- 本文 -
########

情報通信技術や組み込みシステムの技術が発達し,様々なサービスを提供できるようになると,従来のようにモノのデザインのみならず,商品でできるコト(サービス)もデザインする必要性が生じた。例えば携帯端末では電話やメール機能だけでなく,音楽の再生機能や,写真・映像撮影機能など,「携帯端末でこんなコトもしたい」というユーザの要求を掘り出し,商品のコンセプトをデザインし,ユーザに満足する体験を提供している。このように,ユーザの潜在的なニーズを発見し,製品やサービスをデザインする力として情報デザインが注目されている。
▲図1 モノのデザインからコトのデザインへ
問題を発見し,その解決に必要となる情報を収集し,利用者に伝わりやすいよう編集し発信するという,情報をデザインする上で必要となる力は,今後の情報社会の発展と伴に,Webデザイナーや編集者,システム設計者などの専門家のみならず,一般にも求められる力となるだろう。

########

- 提示資料 -

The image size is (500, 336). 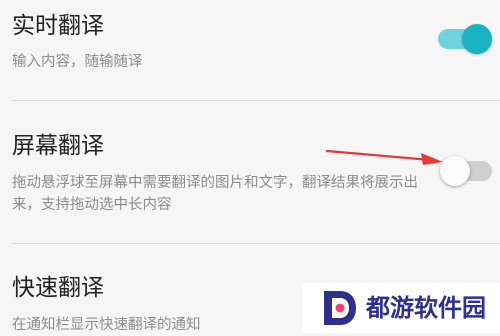 I want to click on realtime-translation-toggle, so click(x=465, y=39).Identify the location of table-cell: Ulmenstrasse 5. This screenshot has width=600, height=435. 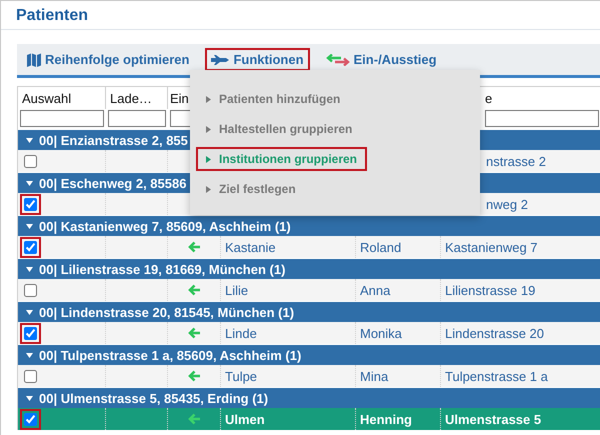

########

- 作業指示 1 -
本文の内容を二文で要約せよ。
- 作業指示 2 -
本文の「情報通信技術や組み込みシステ」から始まり「報デザインが注目されている。」で終わる部分を、「携帯端末」を「スマートフォン」に置き換えて書き直せ。
一覧は参照しなくてよい。

- 解答例 1 -
情報通信技術や組み込みシステムの技術が発達し、モノのデザインだけでなく商品でできるコト(サービス)もデザインする必要が生じたため、ユーザの潜在的なニーズを発見し、製品やサービスをデザインする力として情報デザインが注目されている。問題を発見し、解決に必要な情報を収集し、利用者に伝わりやすいよう編集して発信するという情報をデザインする力は、今後、専門家だけでなく一般にも求められる力となるだろう。

- 解答例 2 -
情報通信技術や組み込みシステムの技術が発達し,様々なサービスを提供できるようになると,従来のようにモノのデザインのみならず,商品でできるコト(サービス)もデザインする必要性が生じた。例えばスマートフォンでは電話やメール機能だけでなく,音楽の再生機能や,写真・映像撮影機能など,「スマートフォンでこんなコトもしたい」というユーザの要求を掘り出し,商品のコンセプトをデザインし,ユーザに満足する体験を提供している。このように,ユーザの潜在的なニーズを発見し,製品やサービスをデザインする力として情報デザインが注目されている。